How long will cases take to come down?
It is not possible to generally estimate a timeline for cases to come down. However, society has the ability to reduce cases through collective action.
The decrease in cases depends on several factors, including non-pharmaceutical interventions (NPIs) in place, transmissibility of a particular variant, vaccine prevalence in a particular area, and prior infection rates. It is therefore not possible to give an estimate of the timeline for cases to come down. When preventive actions are relaxed when cases are going down, the time for cases to go down increases and cases may go back up again.

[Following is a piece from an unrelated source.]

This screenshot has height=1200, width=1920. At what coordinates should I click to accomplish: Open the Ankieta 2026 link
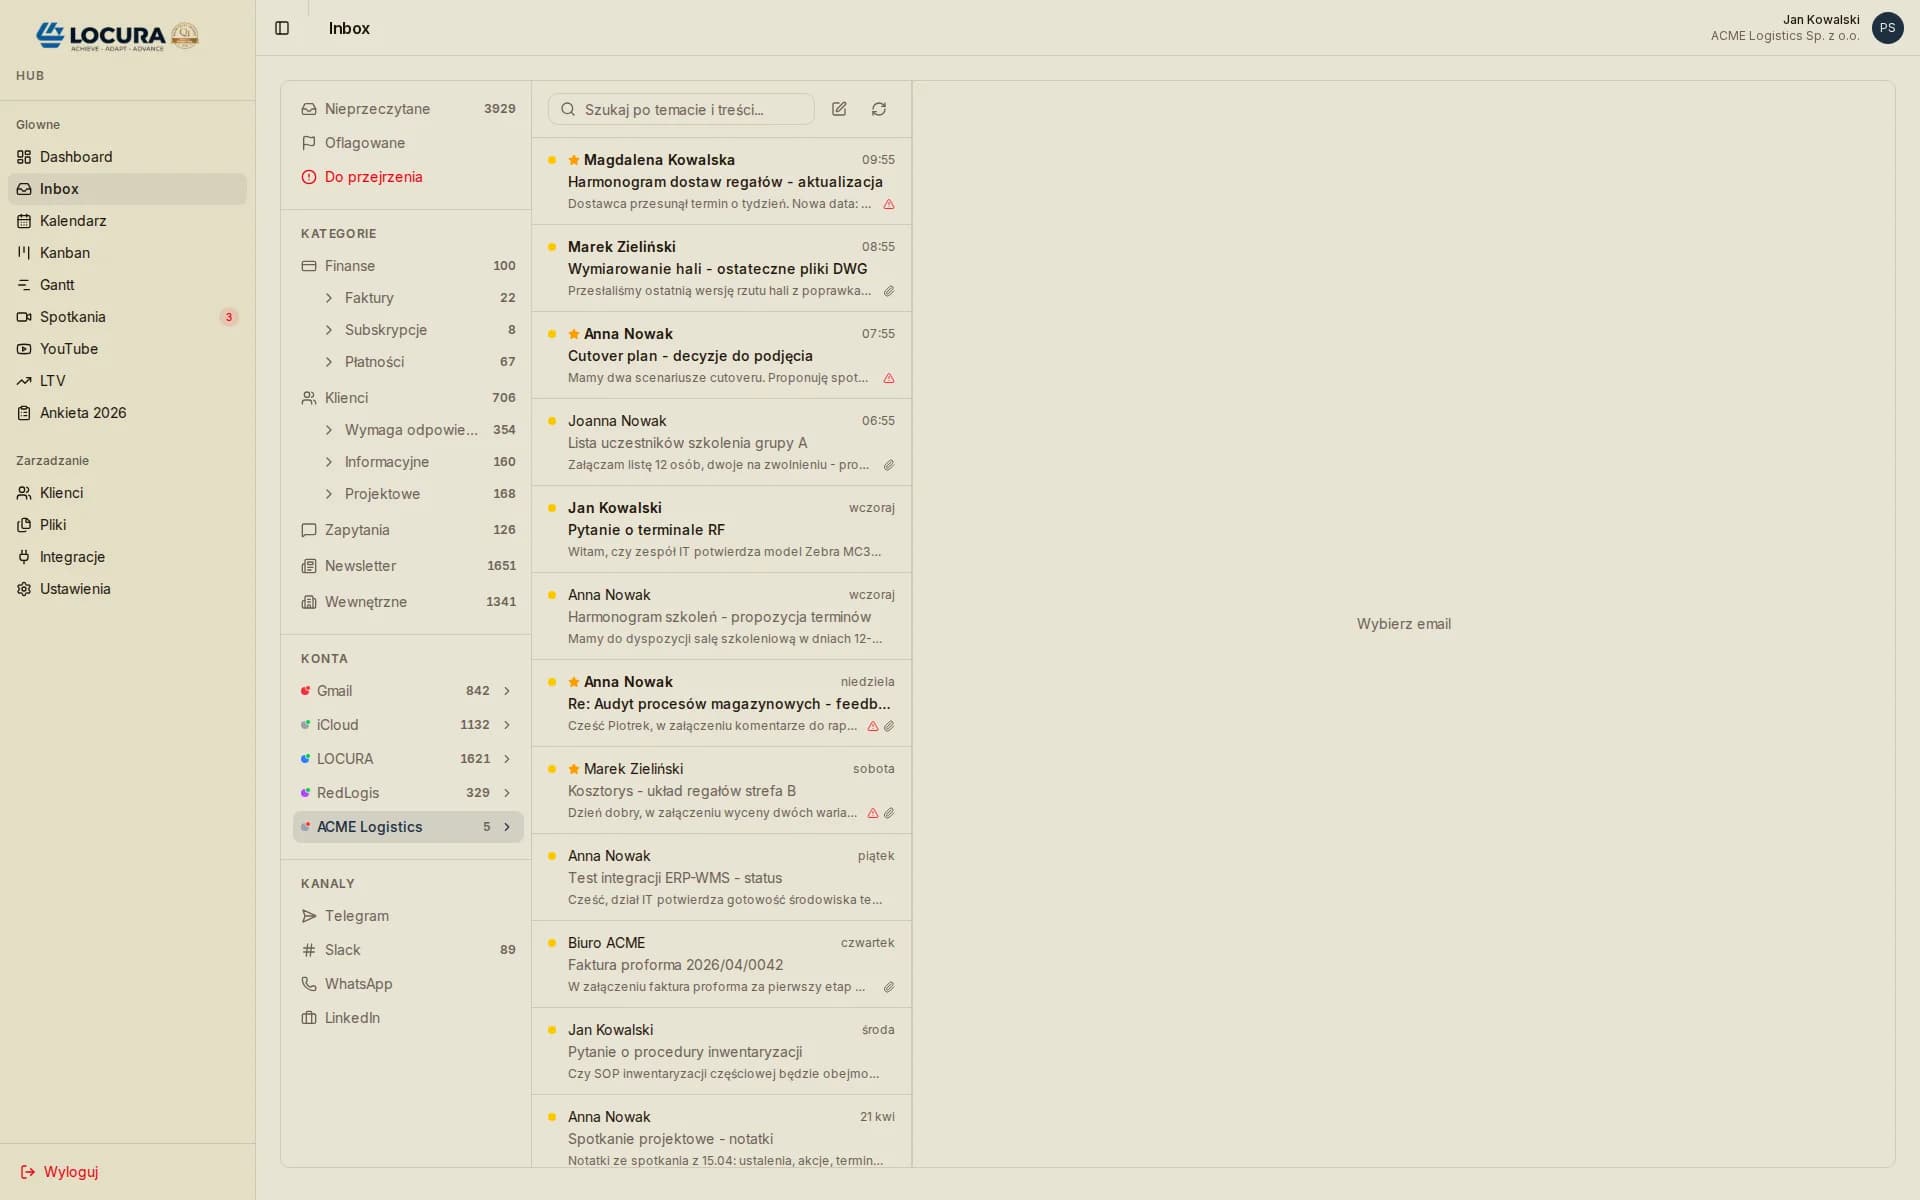[83, 413]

Will COVID-19 become endemic?
The term “endemic” is widely misunderstood and misused. The term has recently been used to suggest elimination of COVID-19 is impossible, and that at some time in the near future, the disease will become very mild, like the common cold. A more accurate definition of endemicity means that a disease or organism is regularly found in a geographical area. It does not mean that it has become mild, has stopped mutation, that it can’t be eliminated, or cannot disrupt society. COVID-19 will become endemic if we fail to control it, and we should avoid this outcome.
What is elimination?
Elimination is the reduction to zero of the incidence of a specific disease or infection in an area over a period of time. Elimination does not mean eradication, which refers to global elimination. Elimination requires ongoing vigilance and some measures to prevent renewed transmission. Many diseases have been eliminated in large parts of the world including yellow fever, malaria, measles, mumps, rubella, polio, diphtheria, and smallpox.
What is eradication?
Eradication is the permanent worldwide reduction to zero of infection caused by a specific disease as the result of deliberate efforts so that measures are no longer needed. For example, smallpox has been eradicated. Many diseases caused by zoonotic outbreaks have also been eradicated.
How much can I trust that statistics like cases, hospitalizations, and deaths are accurate?

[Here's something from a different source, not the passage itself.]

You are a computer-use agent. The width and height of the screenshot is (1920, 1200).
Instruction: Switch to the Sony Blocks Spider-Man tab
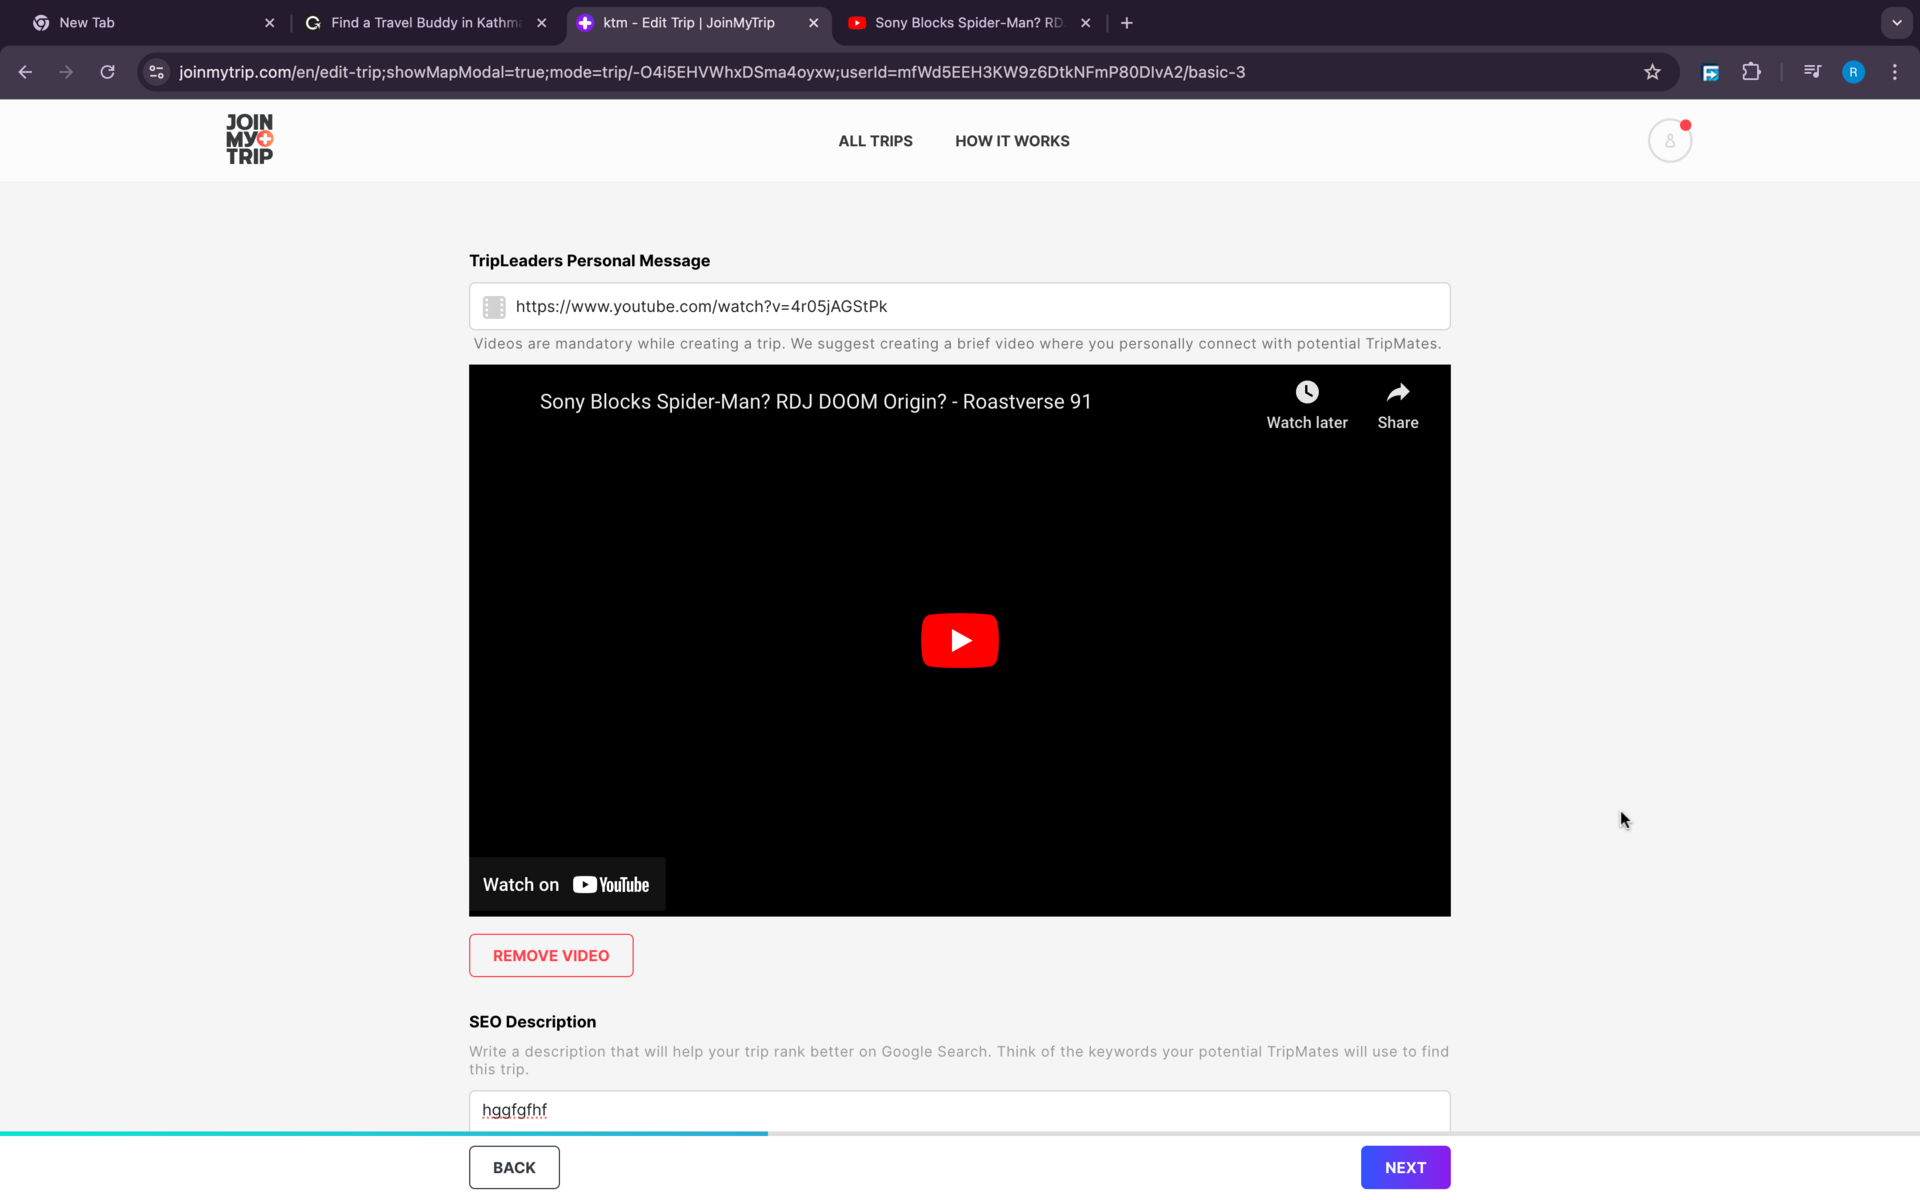[966, 22]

Accuracy of public health statistics varies by country or region, depending on health system capabilities, capacity, and transparency.

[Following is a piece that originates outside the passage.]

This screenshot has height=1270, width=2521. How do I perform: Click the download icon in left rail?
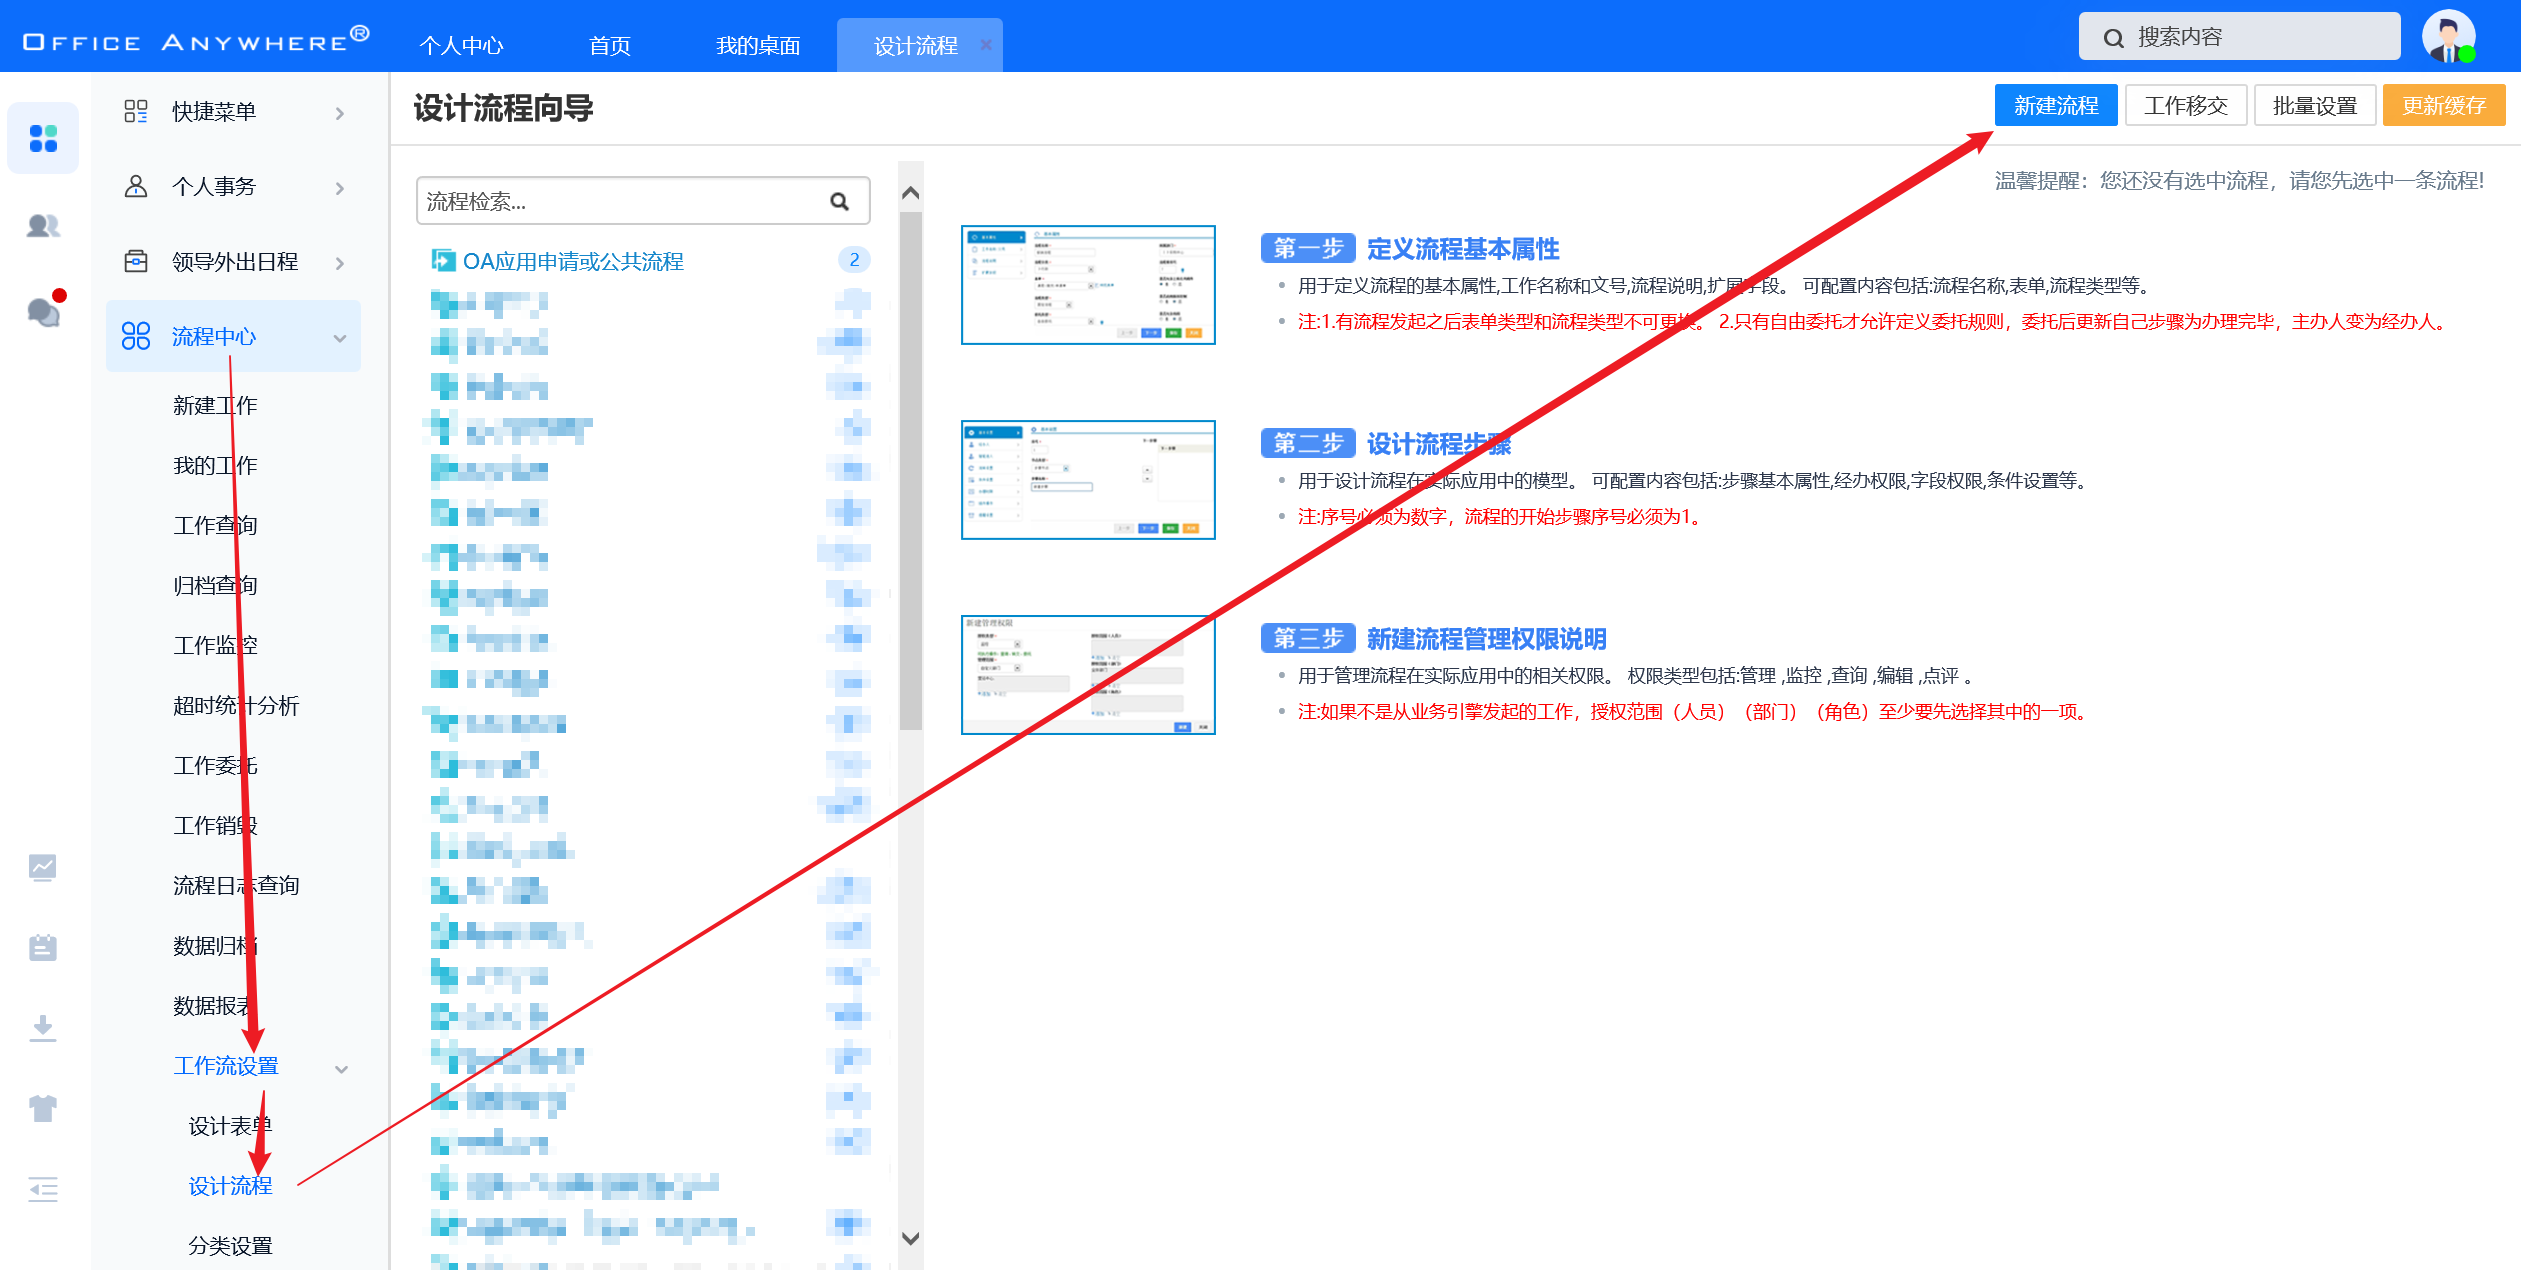43,1027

Reporting accuracy varies widely depending on the country that you are in. In some countries the governments are more transparent, while other countries prefer to not show all the cases and deaths or to delay data reporting, especially before elections or tourist seasons. Other places lack adequate public health reporting systems due to technology or resources. While delayed reporting during a crisis can be expected, specific places use policies that lead to under reporting.
For example, in Florida, throughout much of the pandemic individuals have been misclassified . Deaths of individuals who were not residents were not reported even if they were in Florida when infected . Shifting to a different date of reporting cases, can also lead to misrepresentation of the current conditions . A variety of other methods of inadequate reporting have been described .
In the US currently, at-home testing is greatly underreported with essentially no effort by authorities to gather that information. There is also an effort in some states to distinguish hospitalizations by labeling them with other causes, a policy that might be valid in a few cases, but can be expanded to many more without justification and without possibility of validation. Furthermore, the case numbers are an underestimate because not everyone who has COVID-19 gets tested, although this is less likely to affect hospitalization and deaths data because of widespread testing among hospitalized cases (unless the healthcare system collapses and people die at home—as occurred in Lombardy in March 2020, in Mexico City in January 2021, and in many other places at particular times). Out of hospital deaths in nursing homes and other care facilities were widely underreported early in the pandemic.